Information given section start
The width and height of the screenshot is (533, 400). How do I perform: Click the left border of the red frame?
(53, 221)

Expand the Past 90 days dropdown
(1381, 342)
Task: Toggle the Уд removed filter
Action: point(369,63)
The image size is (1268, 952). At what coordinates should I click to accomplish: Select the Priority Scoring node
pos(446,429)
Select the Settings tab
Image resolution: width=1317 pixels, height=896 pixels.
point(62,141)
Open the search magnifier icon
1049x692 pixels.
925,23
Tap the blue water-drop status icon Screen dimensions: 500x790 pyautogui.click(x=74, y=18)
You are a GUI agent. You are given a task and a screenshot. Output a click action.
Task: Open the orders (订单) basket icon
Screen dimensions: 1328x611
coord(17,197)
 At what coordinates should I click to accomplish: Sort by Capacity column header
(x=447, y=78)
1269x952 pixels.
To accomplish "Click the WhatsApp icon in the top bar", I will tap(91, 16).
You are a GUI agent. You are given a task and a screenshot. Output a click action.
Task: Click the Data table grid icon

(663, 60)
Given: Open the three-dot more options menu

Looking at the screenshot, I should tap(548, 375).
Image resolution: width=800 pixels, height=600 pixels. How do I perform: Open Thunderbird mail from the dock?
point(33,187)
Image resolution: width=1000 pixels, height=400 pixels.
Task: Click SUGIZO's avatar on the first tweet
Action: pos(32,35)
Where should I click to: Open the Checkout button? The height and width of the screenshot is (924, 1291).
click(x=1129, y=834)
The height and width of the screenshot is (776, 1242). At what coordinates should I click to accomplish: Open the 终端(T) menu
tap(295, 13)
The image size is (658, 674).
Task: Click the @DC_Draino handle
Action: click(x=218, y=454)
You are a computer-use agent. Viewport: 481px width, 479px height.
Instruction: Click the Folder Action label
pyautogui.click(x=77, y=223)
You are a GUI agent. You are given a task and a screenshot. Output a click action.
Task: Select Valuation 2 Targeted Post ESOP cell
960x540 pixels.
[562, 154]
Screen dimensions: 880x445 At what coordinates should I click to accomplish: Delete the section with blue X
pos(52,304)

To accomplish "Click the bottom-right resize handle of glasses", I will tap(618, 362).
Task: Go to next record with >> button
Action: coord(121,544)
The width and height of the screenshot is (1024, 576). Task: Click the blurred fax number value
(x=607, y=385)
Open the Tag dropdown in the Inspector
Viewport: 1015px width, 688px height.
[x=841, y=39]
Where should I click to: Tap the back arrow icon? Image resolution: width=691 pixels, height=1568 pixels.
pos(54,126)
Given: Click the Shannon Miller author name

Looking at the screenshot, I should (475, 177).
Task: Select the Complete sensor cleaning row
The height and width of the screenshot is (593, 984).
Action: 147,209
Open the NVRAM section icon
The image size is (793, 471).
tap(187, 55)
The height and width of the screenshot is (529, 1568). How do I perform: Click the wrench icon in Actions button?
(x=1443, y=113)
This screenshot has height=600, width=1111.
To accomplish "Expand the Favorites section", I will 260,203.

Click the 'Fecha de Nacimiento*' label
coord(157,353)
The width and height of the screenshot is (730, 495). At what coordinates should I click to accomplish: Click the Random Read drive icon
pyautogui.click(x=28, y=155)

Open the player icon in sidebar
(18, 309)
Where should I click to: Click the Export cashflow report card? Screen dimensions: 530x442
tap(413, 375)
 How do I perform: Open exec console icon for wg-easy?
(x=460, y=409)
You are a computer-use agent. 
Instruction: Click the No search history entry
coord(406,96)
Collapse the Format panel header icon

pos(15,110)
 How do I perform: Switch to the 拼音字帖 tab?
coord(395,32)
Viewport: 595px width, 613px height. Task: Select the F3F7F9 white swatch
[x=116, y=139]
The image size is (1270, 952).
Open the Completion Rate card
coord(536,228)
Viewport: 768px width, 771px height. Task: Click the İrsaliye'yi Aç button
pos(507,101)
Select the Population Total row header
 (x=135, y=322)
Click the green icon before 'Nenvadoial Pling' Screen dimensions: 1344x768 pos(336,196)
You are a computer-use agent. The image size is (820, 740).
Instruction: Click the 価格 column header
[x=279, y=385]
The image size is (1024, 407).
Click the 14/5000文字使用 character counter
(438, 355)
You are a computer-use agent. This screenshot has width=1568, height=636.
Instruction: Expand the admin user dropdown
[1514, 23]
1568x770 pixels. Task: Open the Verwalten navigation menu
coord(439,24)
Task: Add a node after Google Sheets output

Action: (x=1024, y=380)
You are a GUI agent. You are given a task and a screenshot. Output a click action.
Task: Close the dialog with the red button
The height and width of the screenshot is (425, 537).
Information given section end
:: What you need to do ::
Return the data exactly. Include every record.

:: Expected output ::
The width and height of the screenshot is (533, 400). How do I perform: Click the left border of the red frame?
(53, 221)

Expand the Past 90 days dropdown
(1381, 342)
Task: Toggle the Уд removed filter
Action: point(369,63)
The image size is (1268, 952). At what coordinates should I click to accomplish: Select the Priority Scoring node
pos(446,429)
Select the Settings tab
Image resolution: width=1317 pixels, height=896 pixels.
point(62,141)
Open the search magnifier icon
1049x692 pixels.
925,23
Tap the blue water-drop status icon Screen dimensions: 500x790 pyautogui.click(x=74, y=18)
You are a GUI agent. You are given a task and a screenshot. Output a click action.
Task: Open the orders (订单) basket icon
Screen dimensions: 1328x611
coord(17,197)
 At what coordinates should I click to accomplish: Sort by Capacity column header
(x=447, y=78)
1269x952 pixels.
To accomplish "Click the WhatsApp icon in the top bar", I will tap(91, 16).
You are a GUI agent. You are given a task and a screenshot. Output a click action.
Task: Click the Data table grid icon

(663, 60)
Given: Open the three-dot more options menu

Looking at the screenshot, I should tap(548, 375).
Image resolution: width=800 pixels, height=600 pixels. How do I perform: Open Thunderbird mail from the dock?
point(33,187)
Image resolution: width=1000 pixels, height=400 pixels.
Task: Click SUGIZO's avatar on the first tweet
Action: pos(32,35)
Where should I click to: Open the Checkout button? The height and width of the screenshot is (924, 1291).
click(x=1129, y=834)
The height and width of the screenshot is (776, 1242). At what coordinates should I click to accomplish: Open the 终端(T) menu
tap(295, 13)
The image size is (658, 674).
Task: Click the @DC_Draino handle
Action: click(x=218, y=454)
You are a computer-use agent. Viewport: 481px width, 479px height.
Instruction: Click the Folder Action label
pyautogui.click(x=77, y=223)
You are a GUI agent. You are given a task and a screenshot. Output a click action.
Task: Select Valuation 2 Targeted Post ESOP cell
960x540 pixels.
[562, 154]
Screen dimensions: 880x445 At what coordinates should I click to accomplish: Delete the section with blue X
pos(52,304)

To accomplish "Click the bottom-right resize handle of glasses", I will tap(618, 362).
Task: Go to next record with >> button
Action: coord(121,544)
The width and height of the screenshot is (1024, 576). Task: Click the blurred fax number value
(x=607, y=385)
Open the Tag dropdown in the Inspector
Viewport: 1015px width, 688px height.
[x=841, y=39]
Where should I click to: Tap the back arrow icon? Image resolution: width=691 pixels, height=1568 pixels.
pos(54,126)
Given: Click the Shannon Miller author name

Looking at the screenshot, I should (475, 177).
Task: Select the Complete sensor cleaning row
The height and width of the screenshot is (593, 984).
Action: 147,209
Open the NVRAM section icon
The image size is (793, 471).
tap(187, 55)
The height and width of the screenshot is (529, 1568). How do I perform: Click the wrench icon in Actions button?
(x=1443, y=113)
This screenshot has height=600, width=1111.
To accomplish "Expand the Favorites section", I will 260,203.

Click the 'Fecha de Nacimiento*' label
coord(157,353)
The width and height of the screenshot is (730, 495). At what coordinates should I click to accomplish: Click the Random Read drive icon
pyautogui.click(x=28, y=155)

Open the player icon in sidebar
(18, 309)
Where should I click to: Click the Export cashflow report card? Screen dimensions: 530x442
tap(413, 375)
 How do I perform: Open exec console icon for wg-easy?
(x=460, y=409)
You are a computer-use agent. 
Instruction: Click the No search history entry
coord(406,96)
Collapse the Format panel header icon

pos(15,110)
 How do I perform: Switch to the 拼音字帖 tab?
coord(395,32)
Viewport: 595px width, 613px height. Task: Select the F3F7F9 white swatch
[x=116, y=139]
The image size is (1270, 952).
Open the Completion Rate card
coord(536,228)
Viewport: 768px width, 771px height. Task: Click the İrsaliye'yi Aç button
pos(507,101)
Select the Population Total row header
 (x=135, y=322)
Click the green icon before 'Nenvadoial Pling' Screen dimensions: 1344x768 pos(336,196)
You are a computer-use agent. The image size is (820, 740).
Instruction: Click the 価格 column header
[x=279, y=385]
The image size is (1024, 407).
Click the 14/5000文字使用 character counter
(438, 355)
You are a computer-use agent. This screenshot has width=1568, height=636.
Instruction: Expand the admin user dropdown
[1514, 23]
1568x770 pixels. Task: Open the Verwalten navigation menu
coord(439,24)
Task: Add a node after Google Sheets output

Action: (x=1024, y=380)
You are a GUI agent. You are given a task and a screenshot. Output a click action.
Task: Close the dialog with the red button
The height and width of the screenshot is (425, 537).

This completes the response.